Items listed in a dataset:

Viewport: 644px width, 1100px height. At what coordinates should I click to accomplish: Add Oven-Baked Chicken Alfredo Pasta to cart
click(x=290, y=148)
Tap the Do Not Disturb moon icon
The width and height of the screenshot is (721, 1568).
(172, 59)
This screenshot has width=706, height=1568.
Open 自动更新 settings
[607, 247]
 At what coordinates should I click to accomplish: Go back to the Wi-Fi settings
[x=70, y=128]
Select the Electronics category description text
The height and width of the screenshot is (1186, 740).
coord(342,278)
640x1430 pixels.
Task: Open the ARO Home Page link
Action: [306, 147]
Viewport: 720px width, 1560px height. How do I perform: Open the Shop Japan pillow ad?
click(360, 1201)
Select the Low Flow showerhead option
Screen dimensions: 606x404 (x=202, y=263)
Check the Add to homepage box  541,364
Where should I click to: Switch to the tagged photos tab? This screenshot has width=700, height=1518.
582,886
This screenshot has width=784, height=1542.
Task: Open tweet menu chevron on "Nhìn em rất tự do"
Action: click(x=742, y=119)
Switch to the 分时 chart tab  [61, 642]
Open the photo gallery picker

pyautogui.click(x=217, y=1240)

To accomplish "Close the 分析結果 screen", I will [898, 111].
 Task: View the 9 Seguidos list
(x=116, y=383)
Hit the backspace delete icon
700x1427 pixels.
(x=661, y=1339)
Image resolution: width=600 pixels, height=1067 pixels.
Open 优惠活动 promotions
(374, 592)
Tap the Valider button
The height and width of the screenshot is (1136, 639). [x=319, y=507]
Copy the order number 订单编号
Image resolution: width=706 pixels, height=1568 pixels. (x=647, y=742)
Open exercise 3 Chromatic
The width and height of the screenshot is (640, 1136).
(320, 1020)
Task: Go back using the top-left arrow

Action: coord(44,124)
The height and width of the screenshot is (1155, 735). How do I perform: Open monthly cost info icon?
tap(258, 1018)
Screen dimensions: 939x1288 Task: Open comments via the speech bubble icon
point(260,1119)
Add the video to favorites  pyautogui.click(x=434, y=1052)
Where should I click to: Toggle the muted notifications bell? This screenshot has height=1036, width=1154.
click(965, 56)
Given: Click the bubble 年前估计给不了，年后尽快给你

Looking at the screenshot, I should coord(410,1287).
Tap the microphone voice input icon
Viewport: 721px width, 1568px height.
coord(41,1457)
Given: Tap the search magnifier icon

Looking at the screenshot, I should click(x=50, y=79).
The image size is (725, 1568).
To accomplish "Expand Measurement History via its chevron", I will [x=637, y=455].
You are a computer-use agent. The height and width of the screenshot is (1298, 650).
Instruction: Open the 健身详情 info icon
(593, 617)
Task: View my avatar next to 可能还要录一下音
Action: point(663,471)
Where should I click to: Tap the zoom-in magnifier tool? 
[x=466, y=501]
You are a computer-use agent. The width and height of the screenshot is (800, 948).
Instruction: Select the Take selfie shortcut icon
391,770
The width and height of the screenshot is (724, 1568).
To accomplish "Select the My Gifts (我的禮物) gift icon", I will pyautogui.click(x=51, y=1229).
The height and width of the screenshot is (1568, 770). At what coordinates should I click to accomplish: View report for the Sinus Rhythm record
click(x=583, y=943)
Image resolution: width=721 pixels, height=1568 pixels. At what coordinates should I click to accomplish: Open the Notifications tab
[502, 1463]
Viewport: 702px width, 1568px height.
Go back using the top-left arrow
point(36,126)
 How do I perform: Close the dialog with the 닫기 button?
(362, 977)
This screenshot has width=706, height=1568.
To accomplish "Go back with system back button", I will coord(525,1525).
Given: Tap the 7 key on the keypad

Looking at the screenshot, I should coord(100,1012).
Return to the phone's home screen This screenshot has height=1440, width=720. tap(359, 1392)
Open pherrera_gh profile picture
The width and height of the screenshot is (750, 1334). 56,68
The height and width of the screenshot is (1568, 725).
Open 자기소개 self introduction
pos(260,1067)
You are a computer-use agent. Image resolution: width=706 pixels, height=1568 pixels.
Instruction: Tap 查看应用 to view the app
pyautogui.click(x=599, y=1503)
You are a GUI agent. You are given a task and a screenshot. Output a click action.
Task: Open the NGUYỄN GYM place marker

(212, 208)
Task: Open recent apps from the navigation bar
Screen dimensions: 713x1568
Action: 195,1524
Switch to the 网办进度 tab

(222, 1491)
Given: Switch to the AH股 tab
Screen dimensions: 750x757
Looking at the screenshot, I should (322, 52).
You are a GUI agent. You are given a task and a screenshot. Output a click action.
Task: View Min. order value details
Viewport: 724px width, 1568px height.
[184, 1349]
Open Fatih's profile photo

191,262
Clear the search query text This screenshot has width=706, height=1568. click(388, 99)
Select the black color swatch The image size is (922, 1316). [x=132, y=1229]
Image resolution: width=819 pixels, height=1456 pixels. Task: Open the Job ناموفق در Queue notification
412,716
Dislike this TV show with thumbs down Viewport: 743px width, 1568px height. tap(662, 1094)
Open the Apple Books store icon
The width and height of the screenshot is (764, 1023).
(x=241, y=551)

* _Set exercise_: Render every line in the rows above as a JSON list of strings, one string per line, leaving out blank lines.

* _Exercise solution_:
[
  "Viewport: 644px width, 1100px height. At what coordinates should I click to accomplish: Add Oven-Baked Chicken Alfredo Pasta to cart",
  "click(x=290, y=148)",
  "Tap the Do Not Disturb moon icon",
  "The width and height of the screenshot is (721, 1568).",
  "(172, 59)",
  "This screenshot has width=706, height=1568.",
  "Open 自动更新 settings",
  "[607, 247]",
  " At what coordinates should I click to accomplish: Go back to the Wi-Fi settings",
  "[x=70, y=128]",
  "Select the Electronics category description text",
  "The height and width of the screenshot is (1186, 740).",
  "coord(342,278)",
  "640x1430 pixels.",
  "Task: Open the ARO Home Page link",
  "Action: [306, 147]",
  "Viewport: 720px width, 1560px height. How do I perform: Open the Shop Japan pillow ad?",
  "click(360, 1201)",
  "Select the Low Flow showerhead option",
  "Screen dimensions: 606x404 (x=202, y=263)",
  "Check the Add to homepage box  541,364",
  "Where should I click to: Switch to the tagged photos tab? This screenshot has width=700, height=1518.",
  "582,886",
  "This screenshot has width=784, height=1542.",
  "Task: Open tweet menu chevron on \"Nhìn em rất tự do\"",
  "Action: click(x=742, y=119)",
  "Switch to the 分时 chart tab  [61, 642]",
  "Open the photo gallery picker",
  "pyautogui.click(x=217, y=1240)",
  "To accomplish \"Close the 分析結果 screen\", I will [898, 111].",
  " Task: View the 9 Seguidos list",
  "(x=116, y=383)",
  "Hit the backspace delete icon",
  "700x1427 pixels.",
  "(x=661, y=1339)",
  "Image resolution: width=600 pixels, height=1067 pixels.",
  "Open 优惠活动 promotions",
  "(374, 592)",
  "Tap the Valider button",
  "The height and width of the screenshot is (1136, 639). [x=319, y=507]",
  "Copy the order number 订单编号",
  "Image resolution: width=706 pixels, height=1568 pixels. (x=647, y=742)",
  "Open exercise 3 Chromatic",
  "The width and height of the screenshot is (640, 1136).",
  "(320, 1020)",
  "Task: Go back using the top-left arrow",
  "Action: coord(44,124)",
  "The height and width of the screenshot is (1155, 735). How do I perform: Open monthly cost info icon?",
  "tap(258, 1018)",
  "Screen dimensions: 939x1288 Task: Open comments via the speech bubble icon",
  "point(260,1119)",
  "Add the video to favorites  pyautogui.click(x=434, y=1052)",
  "Where should I click to: Toggle the muted notifications bell? This screenshot has height=1036, width=1154.",
  "click(965, 56)",
  "Given: Click the bubble 年前估计给不了，年后尽快给你",
  "Looking at the screenshot, I should coord(410,1287).",
  "Tap the microphone voice input icon",
  "Viewport: 721px width, 1568px height.",
  "coord(41,1457)",
  "Given: Tap the search magnifier icon",
  "Looking at the screenshot, I should click(x=50, y=79).",
  "The image size is (725, 1568).",
  "To accomplish \"Expand Measurement History via its chevron\", I will [x=637, y=455].",
  "You are a computer-use agent. The height and width of the screenshot is (1298, 650).",
  "Instruction: Open the 健身详情 info icon",
  "(593, 617)",
  "Task: View my avatar next to 可能还要录一下音",
  "Action: point(663,471)",
  "Where should I click to: Tap the zoom-in magnifier tool? ",
  "[x=466, y=501]",
  "You are a computer-use agent. The width and height of the screenshot is (800, 948).",
  "Instruction: Select the Take selfie shortcut icon",
  "391,770",
  "The width and height of the screenshot is (724, 1568).",
  "To accomplish \"Select the My Gifts (我的禮物) gift icon\", I will pyautogui.click(x=51, y=1229).",
  "The height and width of the screenshot is (1568, 770). At what coordinates should I click to accomplish: View report for the Sinus Rhythm record",
  "click(x=583, y=943)",
  "Image resolution: width=721 pixels, height=1568 pixels. At what coordinates should I click to accomplish: Open the Notifications tab",
  "[502, 1463]",
  "Viewport: 702px width, 1568px height.",
  "Go back using the top-left arrow",
  "point(36,126)",
  " How do I perform: Close the dialog with the 닫기 button?",
  "(362, 977)",
  "This screenshot has width=706, height=1568.",
  "To accomplish \"Go back with system back button\", I will coord(525,1525).",
  "Given: Tap the 7 key on the keypad",
  "Looking at the screenshot, I should coord(100,1012).",
  "Return to the phone's home screen This screenshot has height=1440, width=720. tap(359, 1392)",
  "Open pherrera_gh profile picture",
  "The width and height of the screenshot is (750, 1334). 56,68",
  "The height and width of the screenshot is (1568, 725).",
  "Open 자기소개 self introduction",
  "pos(260,1067)",
  "You are a computer-use agent. Image resolution: width=706 pixels, height=1568 pixels.",
  "Instruction: Tap 查看应用 to view the app",
  "pyautogui.click(x=599, y=1503)",
  "You are a GUI agent. You are given a task and a screenshot. Output a click action.",
  "Task: Open the NGUYỄN GYM place marker",
  "(212, 208)",
  "Task: Open recent apps from the navigation bar",
  "Screen dimensions: 713x1568",
  "Action: 195,1524",
  "Switch to the 网办进度 tab",
  "(222, 1491)",
  "Given: Switch to the AH股 tab",
  "Screen dimensions: 750x757",
  "Looking at the screenshot, I should (322, 52).",
  "You are a GUI agent. You are given a task and a screenshot. Output a click action.",
  "Task: View Min. order value details",
  "Viewport: 724px width, 1568px height.",
  "[184, 1349]",
  "Open Fatih's profile photo",
  "191,262",
  "Clear the search query text This screenshot has width=706, height=1568. click(388, 99)",
  "Select the black color swatch The image size is (922, 1316). [x=132, y=1229]",
  "Image resolution: width=819 pixels, height=1456 pixels. Task: Open the Job ناموفق در Queue notification",
  "412,716",
  "Dislike this TV show with thumbs down Viewport: 743px width, 1568px height. tap(662, 1094)",
  "Open the Apple Books store icon",
  "The width and height of the screenshot is (764, 1023).",
  "(x=241, y=551)"
]